[Dataset entries Boundary: Start]

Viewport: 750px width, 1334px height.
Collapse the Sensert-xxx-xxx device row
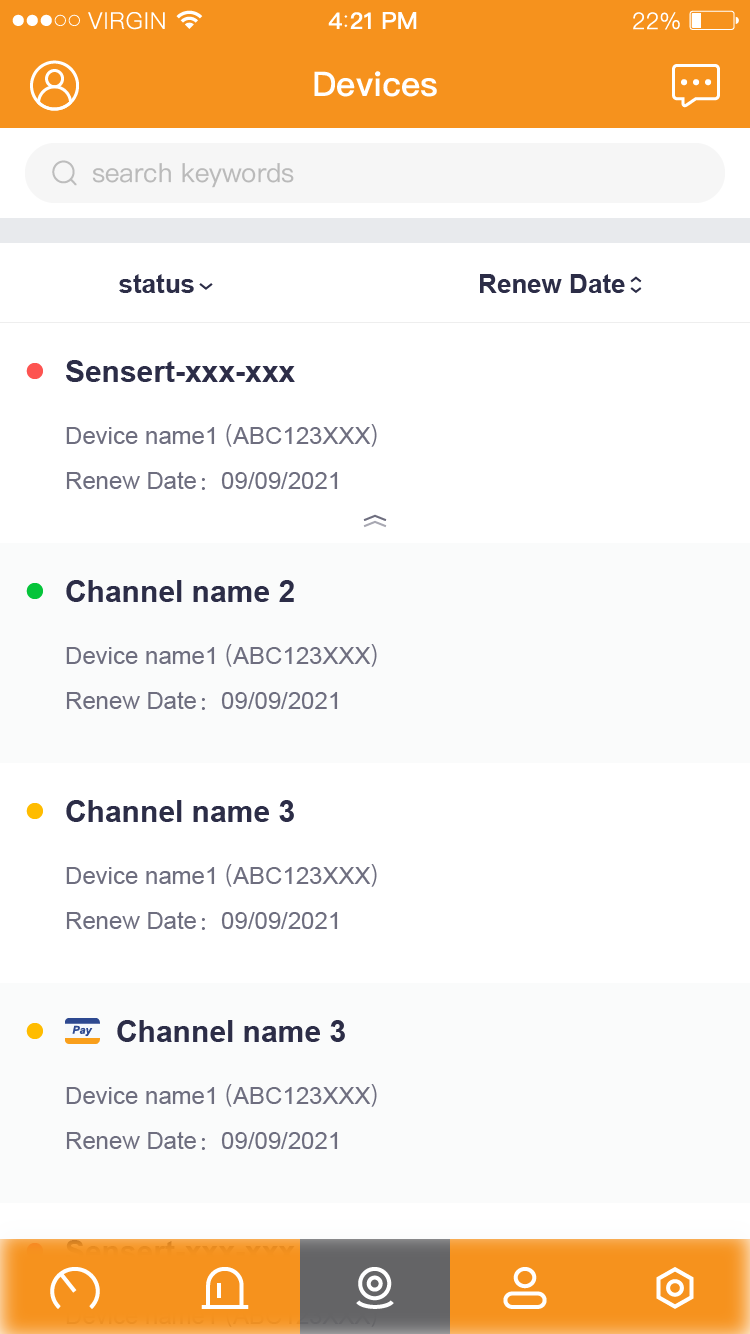(375, 521)
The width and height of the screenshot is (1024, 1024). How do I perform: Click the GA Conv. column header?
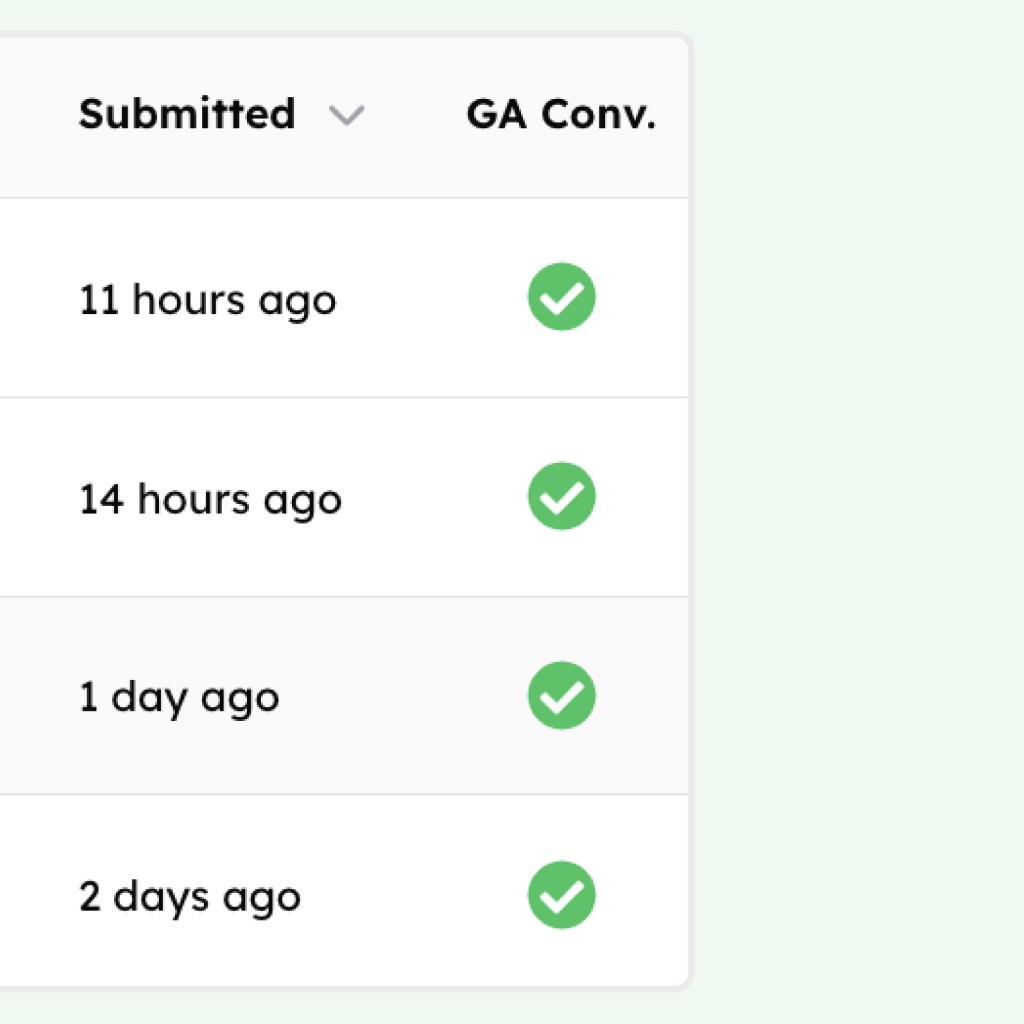[561, 114]

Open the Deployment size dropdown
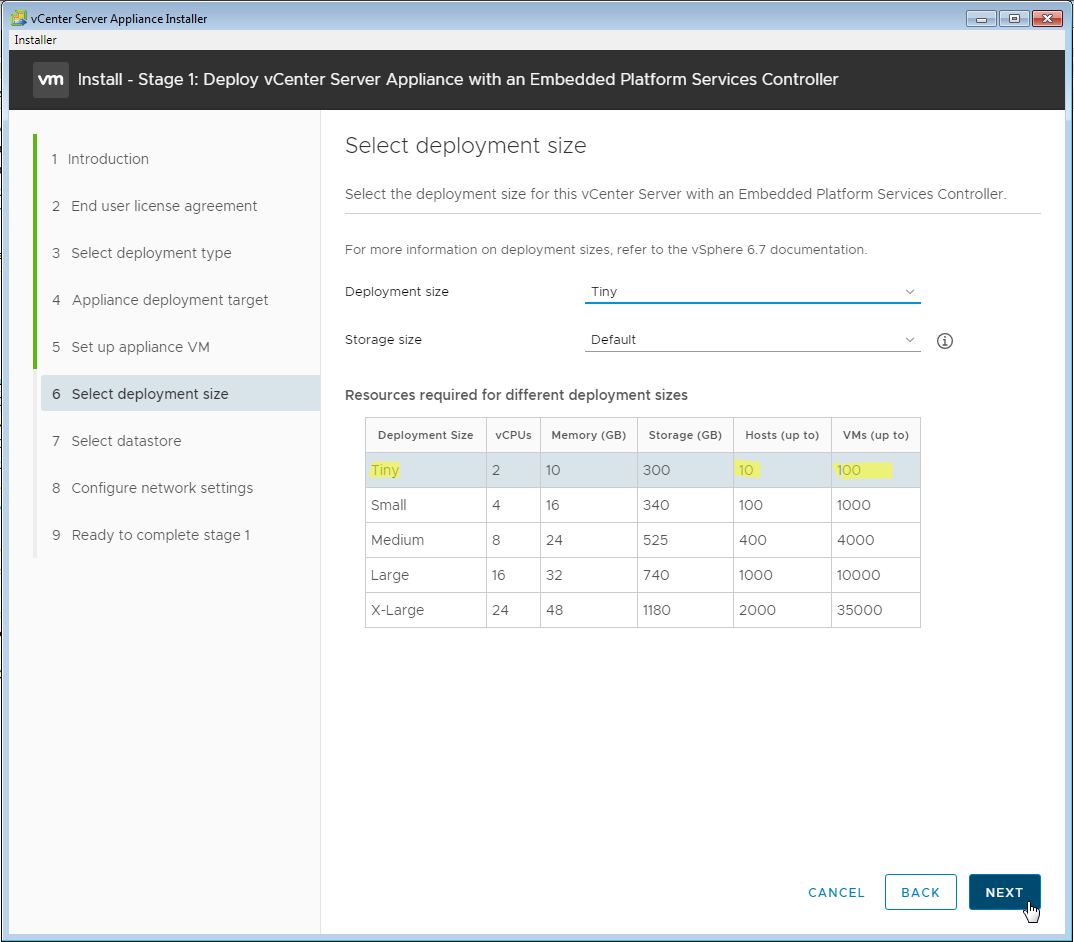click(x=752, y=292)
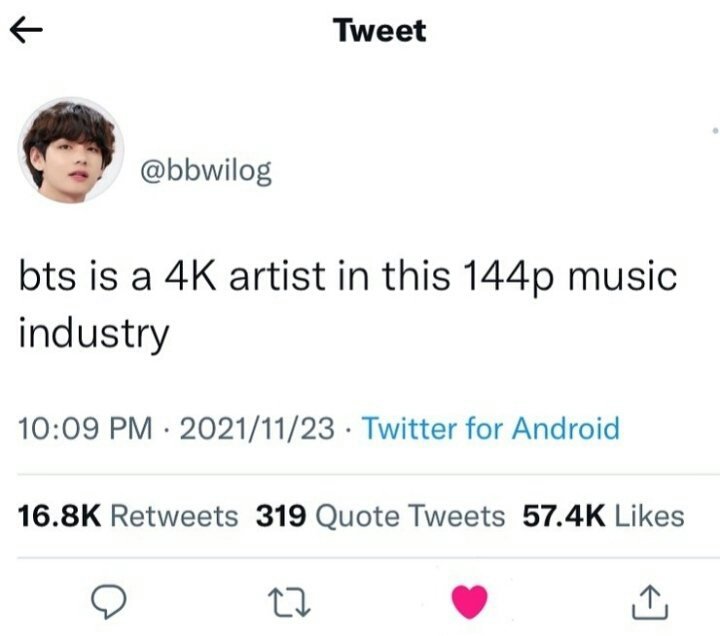720x636 pixels.
Task: Unlike the tweet via pink heart
Action: pyautogui.click(x=469, y=602)
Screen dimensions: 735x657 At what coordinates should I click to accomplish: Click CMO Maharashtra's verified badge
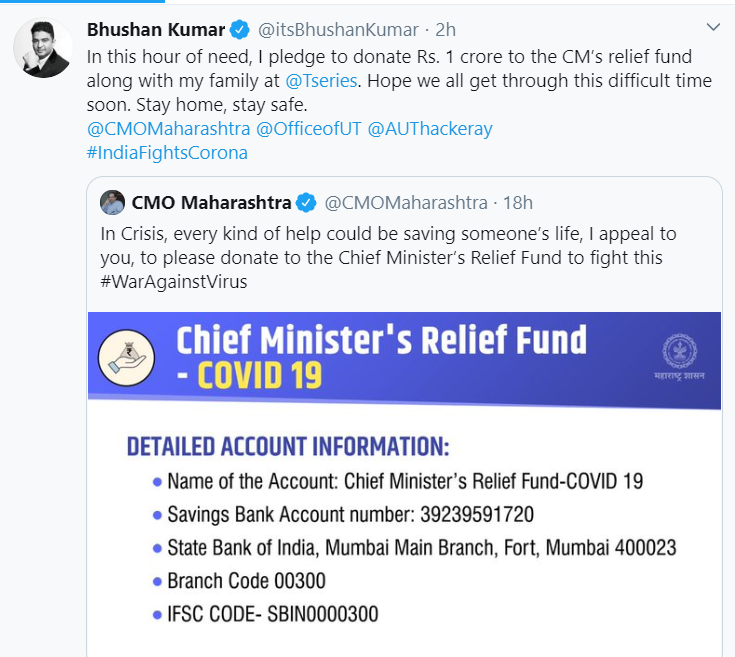(x=305, y=203)
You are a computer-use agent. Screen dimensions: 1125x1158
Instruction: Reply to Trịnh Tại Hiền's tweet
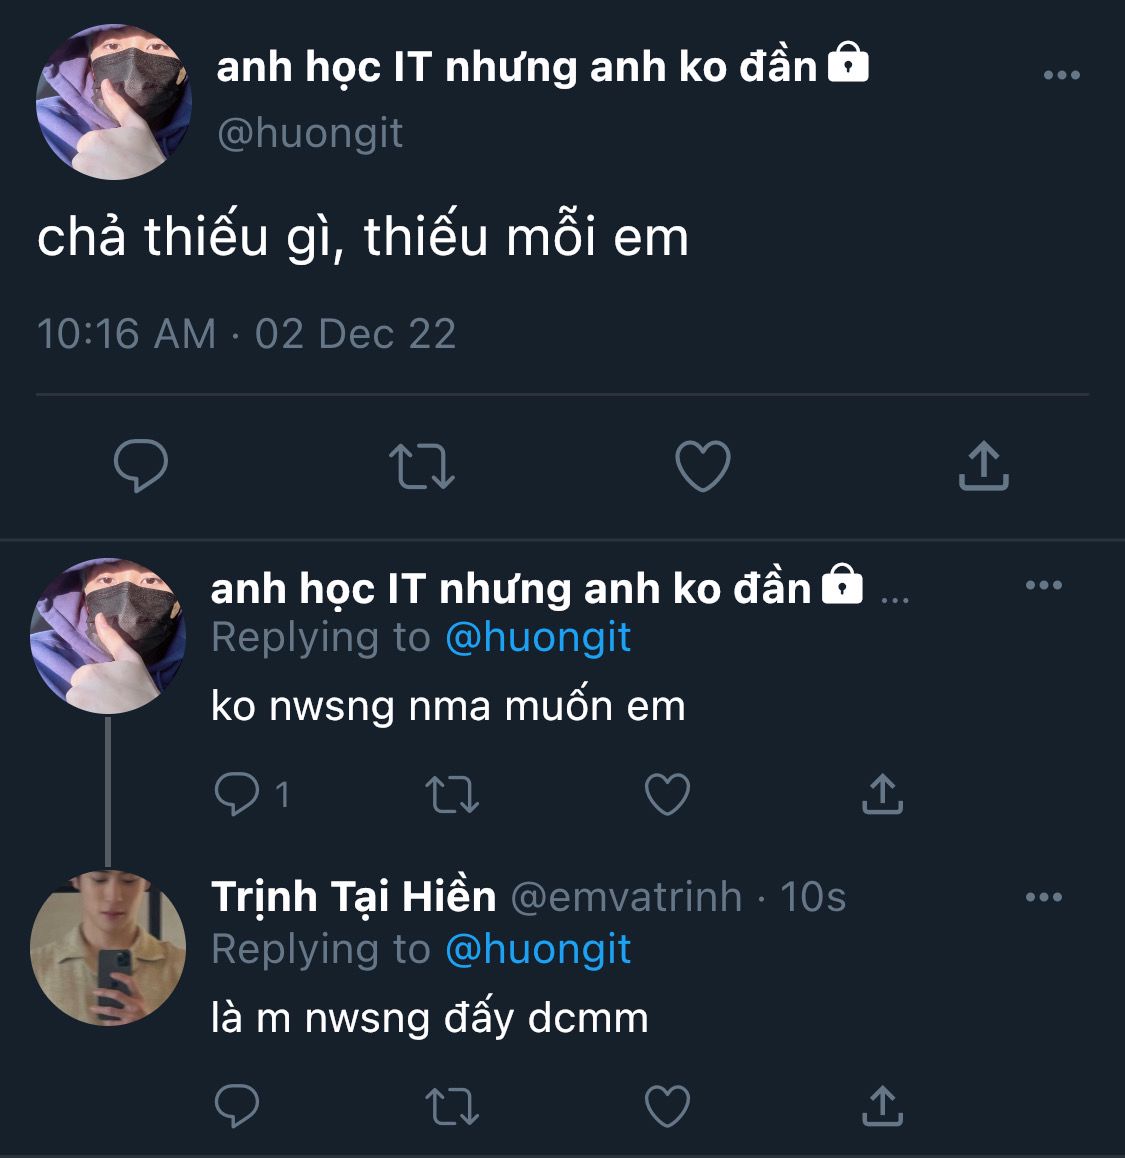click(x=238, y=1106)
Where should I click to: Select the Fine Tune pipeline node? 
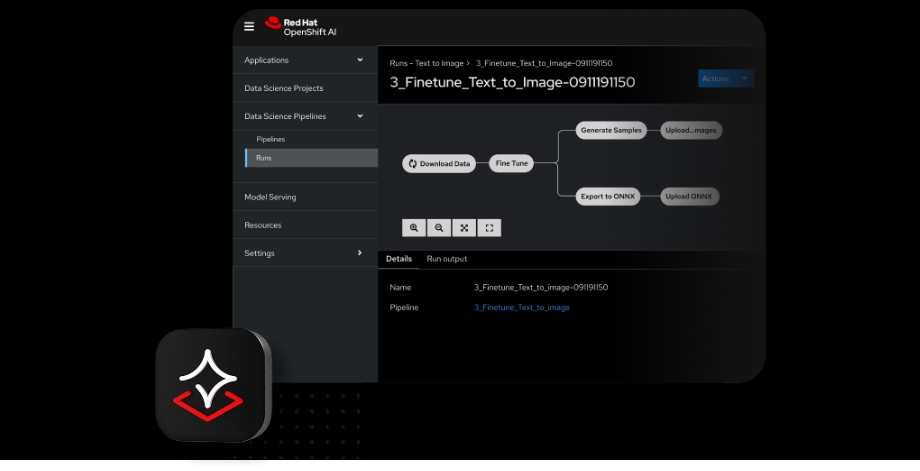click(512, 164)
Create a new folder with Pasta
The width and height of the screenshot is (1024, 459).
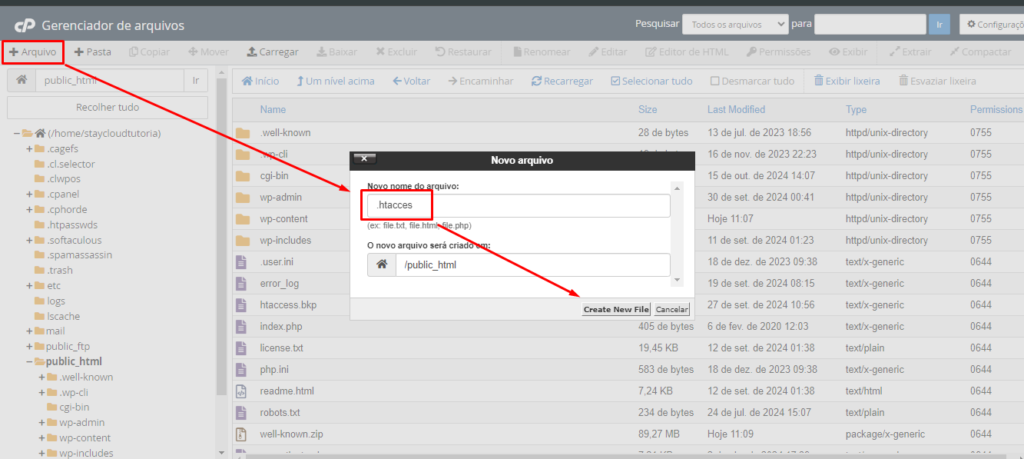92,52
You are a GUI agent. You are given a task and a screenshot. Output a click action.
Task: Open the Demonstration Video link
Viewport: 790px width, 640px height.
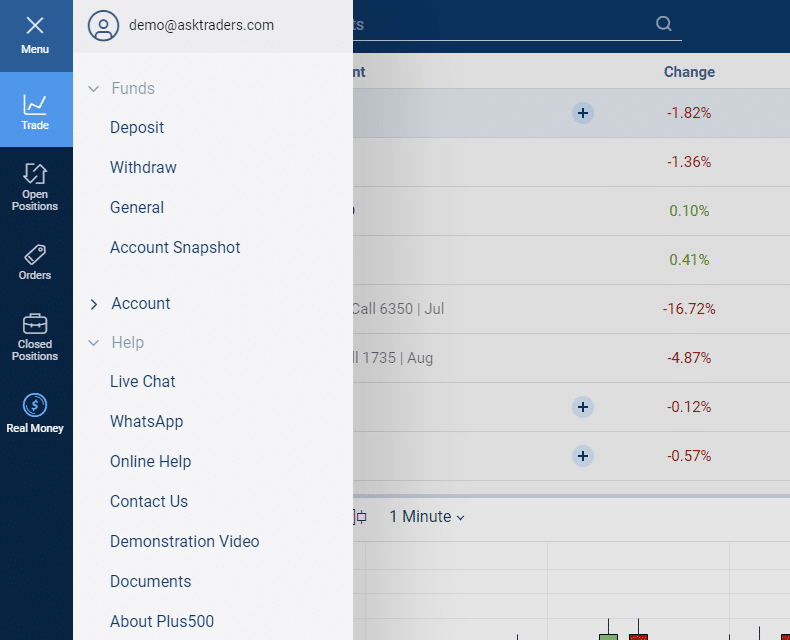pyautogui.click(x=184, y=542)
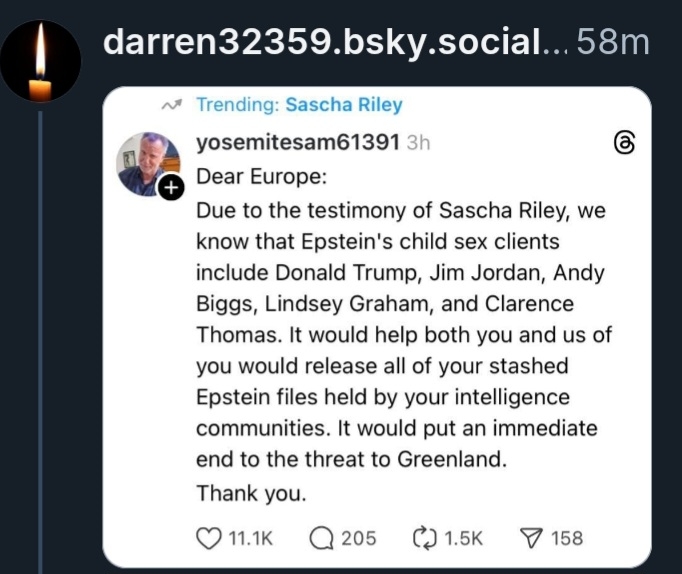This screenshot has height=574, width=682.
Task: Tap the plus follow badge on avatar
Action: point(172,187)
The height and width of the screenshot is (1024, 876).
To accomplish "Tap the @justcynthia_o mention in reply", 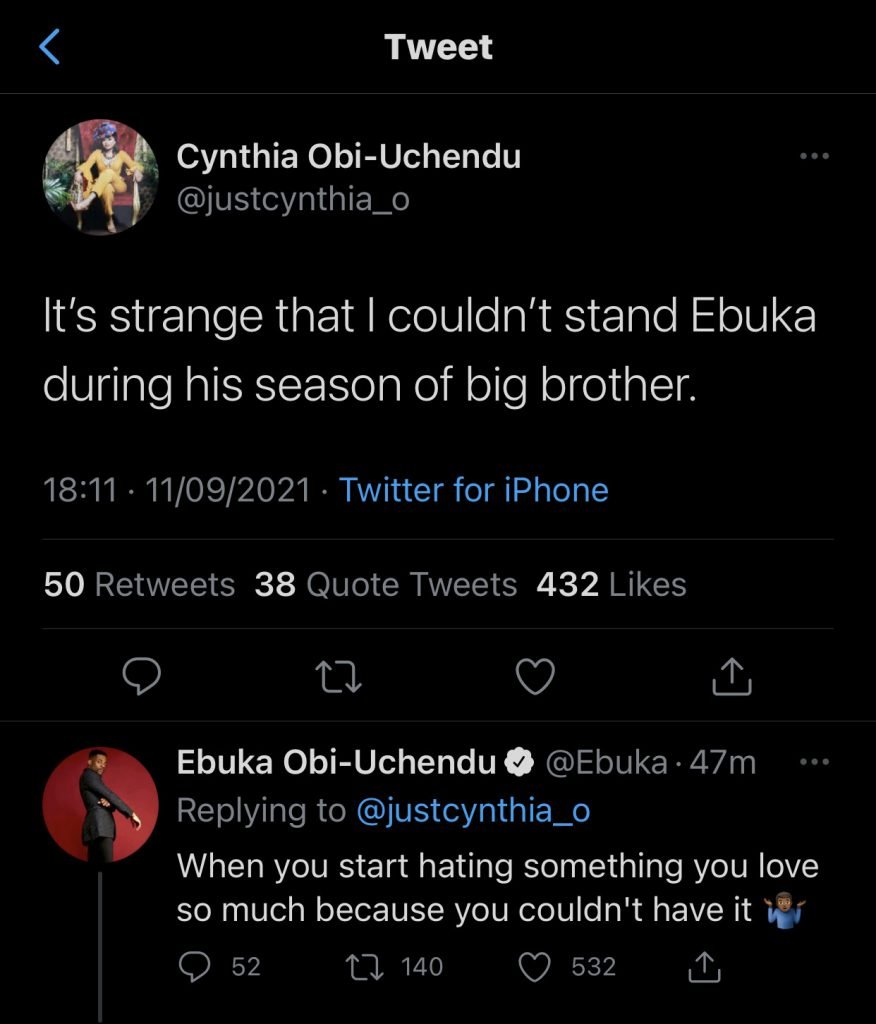I will tap(473, 811).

[Dataset entries Boundary: End]

* **Exercise directions**:
Pull out every line of the records above that contains the word "agent".

* **Solution for this exercise**:
You are a computer-use agent. Screen dimensions: 1125x1158
You are a GUI agent. You are given a task and a screenshot. Output a click action.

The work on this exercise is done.